### UJI PEMAHAMAN
1 > Menurut teks bacaan tentang pemeriksaan Satrio Wibowo oleh KPK, mengapa tidak ada lelang dalam proses pembelian APD?
2 > Tentukan apakah pernyataan berikut sesuai dengan teks bacaan tentang pemeriksaan Satrio Wibowo oleh KPK. Jawab ya atau tidak untuk setiap pernyataan, lalu kutip kata-kata dalam teks yang menjadi penentunya.
(a) Satrio Wibowo adalah Direktur Utama PT Energi Kita Indonesia.
(b) Satrio menyatakan bahwa jumlah kerugian negara sudah pasti.
(c) Satrio diperiksa di gedung KPK pada hari Jumat.

### TEKS BACAAN
........

WahanaNews.co, Jakarta - Direktur Utama PT Energi Kita Indonesia (EKI), Satrio Wibowo, diperiksa oleh penyidik Komisi Pemberantasan Korupsi (KPK) hari ini. Setelah diperiksa, dia mengomentari pengadaan alat pelindung diri (APD) COVID-19 dan dugaan penggelembungan harga yang tengah diselidiki KPK.
Adapun Satrio merupakan salah satu tersangka di kasus ini. Ia menyebutkan awalnya pada saat itu kondisi darurat sehingga tidak ada lelang dalam proses pembelian APD.
Baca Juga:
Korupsi APD Covid Negara Rugi Rp24 Miliar, Eks Kadinkes Sumut Divonis 10 Tahun Bui
"Saat itu kondisi darurat, jadi memang APD diambil oleh tentara. Jadi kita ditunjuk langsung karena pada saat itu kita penguasa barangnya," ucap Satiro setelah diperiksa di gedung KPK, Jumat (19/4/2024).
Satrio menyebutkan, pada saat proses perusahaannya dipilih untuk memasok APD, ada KPK di sana. Dia pun menyayangkan kenapa KPK tidak memberhentikan di awal jika ada dugaan korupsi.
"KPK sebagai pencegahan saya agak kecewa ya, dia ikut rapat tapi tidak secara tegas setop atau segera hentikan," kata dia.
Baca Juga:
Kasus Korupsi APD Covid-19: Mantan Kadinkes Sumut Dituntut 20 Tahun Penjara
"Kita sudah sempat keluar ruangan rapat. Kalau mau mencari harga yang menurutnya bisa murah silakan, kami sudah mundur. Tapi karena kondisi darurat, kami dipanggil lagi," tuturnya.
Satrio mengatakan dia dikenai pasal memperkaya diri sendiri dan korporasi. Padahal, menurut dia, dari sisi pengusaha, tentu saja dia akan mencari untung.
"Yang pasti ada porsi keuntungan. Ya kita juga belum tahu nih, proses kerugian negara itu berapa sih? jadi kerugian negara sendiri belum nyata berapa. Karena kami jual beli dengan harga yang disepakati," tuturnya.

........

### BAHAN KAJIAN
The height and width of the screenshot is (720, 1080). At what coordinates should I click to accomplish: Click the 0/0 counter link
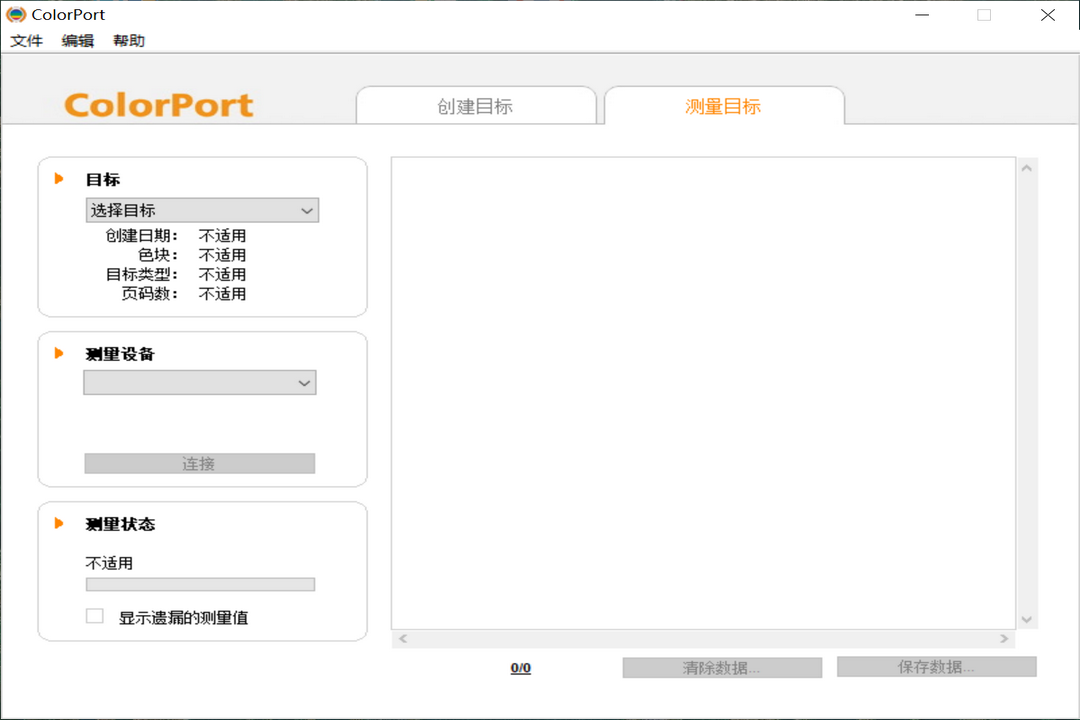coord(520,667)
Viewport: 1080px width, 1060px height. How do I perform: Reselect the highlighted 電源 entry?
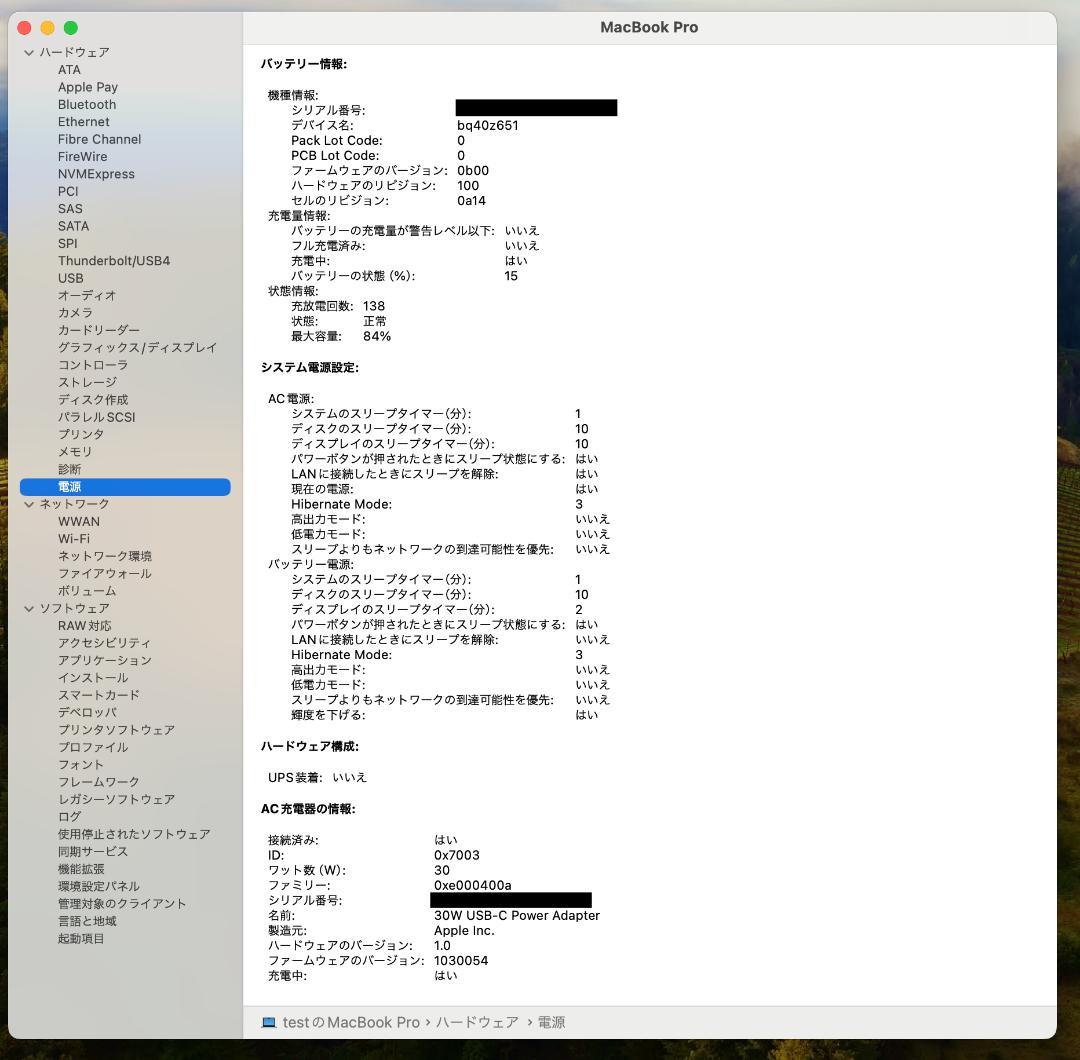coord(69,486)
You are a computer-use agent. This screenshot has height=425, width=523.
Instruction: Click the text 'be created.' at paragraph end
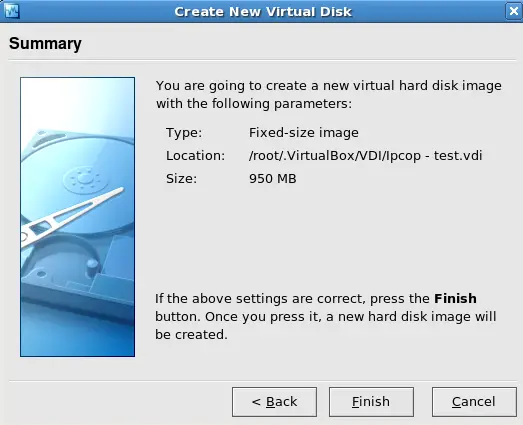[x=191, y=334]
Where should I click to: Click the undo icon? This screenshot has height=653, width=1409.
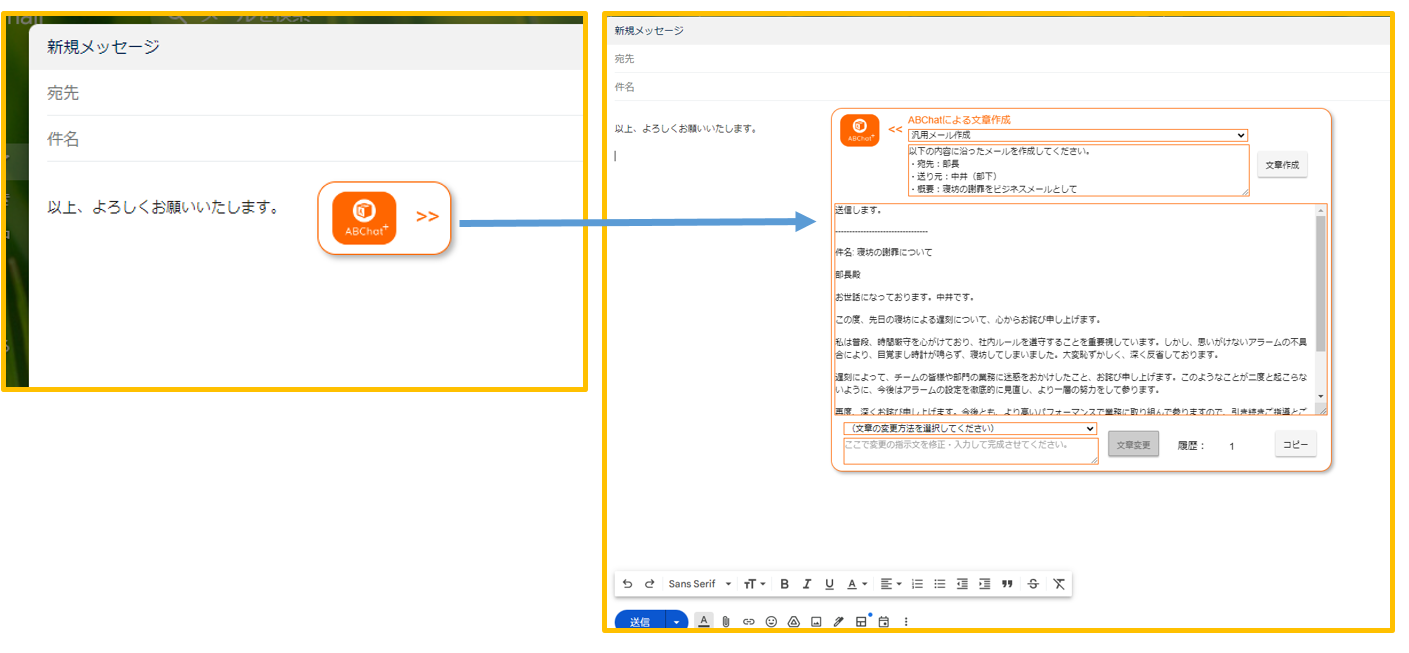point(627,584)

........

### JAWABAN PER TUGAS
1 > Tidak ada lelang karena saat itu kondisi darurat.

2 >
(a) Ya: "Direktur Utama PT Energi Kita Indonesia (EKI), Satrio Wibowo"
(b) Tidak: "jadi kerugian negara sendiri belum nyata berapa"
(c) Ya: "diperiksa di gedung KPK, Jumat (19/4/2024)"